§ **RECORD EXTRACTS**
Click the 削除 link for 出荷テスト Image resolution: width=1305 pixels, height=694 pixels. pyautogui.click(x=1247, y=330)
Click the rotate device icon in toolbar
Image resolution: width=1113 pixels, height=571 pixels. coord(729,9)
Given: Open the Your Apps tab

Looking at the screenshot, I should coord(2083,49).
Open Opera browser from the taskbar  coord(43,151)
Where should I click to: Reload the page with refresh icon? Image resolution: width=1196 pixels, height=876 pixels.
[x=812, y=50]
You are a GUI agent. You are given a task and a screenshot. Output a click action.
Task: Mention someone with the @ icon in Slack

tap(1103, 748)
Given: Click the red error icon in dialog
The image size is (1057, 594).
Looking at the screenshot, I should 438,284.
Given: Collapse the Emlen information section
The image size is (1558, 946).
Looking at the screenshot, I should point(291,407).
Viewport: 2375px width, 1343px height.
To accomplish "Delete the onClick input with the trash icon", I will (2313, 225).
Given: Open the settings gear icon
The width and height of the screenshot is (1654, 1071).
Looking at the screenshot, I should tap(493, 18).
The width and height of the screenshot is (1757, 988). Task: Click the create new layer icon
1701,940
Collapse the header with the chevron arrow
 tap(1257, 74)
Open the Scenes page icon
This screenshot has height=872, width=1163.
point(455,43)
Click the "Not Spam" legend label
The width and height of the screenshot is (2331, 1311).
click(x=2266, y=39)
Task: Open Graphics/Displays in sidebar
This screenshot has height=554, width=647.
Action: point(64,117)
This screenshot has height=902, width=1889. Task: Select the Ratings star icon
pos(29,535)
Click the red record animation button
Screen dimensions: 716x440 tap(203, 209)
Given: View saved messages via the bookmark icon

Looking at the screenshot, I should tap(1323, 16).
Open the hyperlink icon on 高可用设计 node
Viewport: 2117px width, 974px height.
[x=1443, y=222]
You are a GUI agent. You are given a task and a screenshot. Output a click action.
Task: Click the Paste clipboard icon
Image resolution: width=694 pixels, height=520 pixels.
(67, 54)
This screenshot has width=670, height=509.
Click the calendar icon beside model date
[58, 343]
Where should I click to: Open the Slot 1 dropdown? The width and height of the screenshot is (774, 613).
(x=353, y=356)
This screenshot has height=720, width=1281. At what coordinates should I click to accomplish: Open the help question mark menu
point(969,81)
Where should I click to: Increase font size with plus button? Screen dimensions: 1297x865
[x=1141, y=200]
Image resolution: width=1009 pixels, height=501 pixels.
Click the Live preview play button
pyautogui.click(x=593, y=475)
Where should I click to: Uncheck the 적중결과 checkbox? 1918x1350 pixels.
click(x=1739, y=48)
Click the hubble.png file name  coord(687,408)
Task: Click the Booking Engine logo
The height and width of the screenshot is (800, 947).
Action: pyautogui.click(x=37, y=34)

§ **THE PROBLEM**
Restating every entry above word for word is the whole task.

§ **EXERCISE RESULT**
Click the 削除 link for 出荷テスト Image resolution: width=1305 pixels, height=694 pixels. pyautogui.click(x=1247, y=330)
Click the rotate device icon in toolbar
Image resolution: width=1113 pixels, height=571 pixels. coord(729,9)
Given: Open the Your Apps tab

Looking at the screenshot, I should coord(2083,49).
Open Opera browser from the taskbar  coord(43,151)
Where should I click to: Reload the page with refresh icon? Image resolution: width=1196 pixels, height=876 pixels.
[x=812, y=50]
You are a GUI agent. You are given a task and a screenshot. Output a click action.
Task: Mention someone with the @ icon in Slack

tap(1103, 748)
Given: Click the red error icon in dialog
The image size is (1057, 594).
Looking at the screenshot, I should 438,284.
Given: Collapse the Emlen information section
The image size is (1558, 946).
Looking at the screenshot, I should point(291,407).
Viewport: 2375px width, 1343px height.
To accomplish "Delete the onClick input with the trash icon", I will (2313, 225).
Given: Open the settings gear icon
The width and height of the screenshot is (1654, 1071).
Looking at the screenshot, I should tap(493, 18).
The width and height of the screenshot is (1757, 988). Task: Click the create new layer icon
1701,940
Collapse the header with the chevron arrow
 tap(1257, 74)
Open the Scenes page icon
This screenshot has height=872, width=1163.
point(455,43)
Click the "Not Spam" legend label
The width and height of the screenshot is (2331, 1311).
click(x=2266, y=39)
Task: Open Graphics/Displays in sidebar
This screenshot has height=554, width=647.
Action: point(64,117)
This screenshot has height=902, width=1889. Task: Select the Ratings star icon
pos(29,535)
Click the red record animation button
Screen dimensions: 716x440 tap(203, 209)
Given: View saved messages via the bookmark icon

Looking at the screenshot, I should tap(1323, 16).
Open the hyperlink icon on 高可用设计 node
Viewport: 2117px width, 974px height.
[x=1443, y=222]
You are a GUI agent. You are given a task and a screenshot. Output a click action.
Task: Click the Paste clipboard icon
Image resolution: width=694 pixels, height=520 pixels.
(67, 54)
This screenshot has width=670, height=509.
Click the calendar icon beside model date
[58, 343]
Where should I click to: Open the Slot 1 dropdown? The width and height of the screenshot is (774, 613).
(x=353, y=356)
This screenshot has height=720, width=1281. At what coordinates should I click to accomplish: Open the help question mark menu
point(969,81)
Where should I click to: Increase font size with plus button? Screen dimensions: 1297x865
[x=1141, y=200]
Image resolution: width=1009 pixels, height=501 pixels.
Click the Live preview play button
pyautogui.click(x=593, y=475)
Where should I click to: Uncheck the 적중결과 checkbox? 1918x1350 pixels.
click(x=1739, y=48)
Click the hubble.png file name  coord(687,408)
Task: Click the Booking Engine logo
The height and width of the screenshot is (800, 947).
Action: pyautogui.click(x=37, y=34)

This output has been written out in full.